> _TEXTO PROPORCIONADO_
Pues resulta que tan sólo hace unos días, me han hecho abuelo. Les confieso que lo esperaba, con una especie de incertidumbre. Por un lado para mí representaba la culminación, basada en el amor, de toda una vida familiar, pero por otro me acordaba del libro de Delibes La hoja roja, ya saben la que sale en los librillos de papel de fumar, anunciándote que se está acabando. En cierto modo ya tengo aquí el relevo, pero el asunto no me deprime. Los felices padres han decidido, haciéndome el honor con ello, ponerle mi nombre al niño y eso me obliga, según la tradición familiar, a pagarle los libros, mientras yo viva. Tengo la esperanza de que el Todopoderoso me permita, aparejarle una extensa biblioteca.

El acontecimiento sucedió en Madrid, donde mis hijos residen y tras una larga y tensa vigilia en la Maternidad del Gregorio Marañón. En aquella noche pasaron por mi cabeza, las imágenes de cuando me encontraba en otra sala de espera, esperando a mi hijo mayor que ahora es el padre. Que la vida pasa rápidamente no es sólo una obviedad. Tendrían que ver ustedes la cara iluminada de mi santa que por su profesión ya lleva visto miles de bebés, cuando pudo tener en los brazos, a su nieto. Allí estaba, grandote como su padre y hermoso como su madre, con los ojos cerrados, haciendo extraños visajes con los músculos de la cara, agitando las diminutas manitas y adaptándose a su nueva vida fuera del cálido claustro materno. Una preciosa miniatura de ser humano.

> _ACCIÓN REQUERIDA 1_
Reproduce el fragmento del texto sobre el nacimiento del nieto que va de "El acontecimiento sucedió" a "de ser humano.", ambos incluidos.
> _ACCIÓN REQUERIDA 2_
Por favor, enumera todas las acciones que el texto sobre el nacimiento del nieto atribuye al recién nacido mediante un gerundio.
Las entradas siguientes son material independiente del texto sobre el nacimiento del nieto.

> _EXTRACTO DE DATOS_

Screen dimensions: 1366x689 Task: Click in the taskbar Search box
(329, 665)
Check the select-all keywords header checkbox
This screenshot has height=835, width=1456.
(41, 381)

> _RESPUESTA 1_
El acontecimiento sucedió en Madrid, donde mis hijos residen y tras una larga y tensa vigilia en la Maternidad del Gregorio Marañón. En aquella noche pasaron por mi cabeza, las imágenes de cuando me encontraba en otra sala de espera, esperando a mi hijo mayor que ahora es el padre. Que la vida pasa rápidamente no es sólo una obviedad. Tendrían que ver ustedes la cara iluminada de mi santa que por su profesión ya lleva visto miles de bebés, cuando pudo tener en los brazos, a su nieto. Allí estaba, grandote como su padre y hermoso como su madre, con los ojos cerrados, haciendo extraños visajes con los músculos de la cara, agitando las diminutas manitas y adaptándose a su nueva vida fuera del cálido claustro materno. Una preciosa miniatura de ser humano.

> _RESPUESTA 2_
- haciendo extraños visajes con los músculos de la cara
- agitando las diminutas manitas
- adaptándose a su nueva vida fuera del cálido claustro materno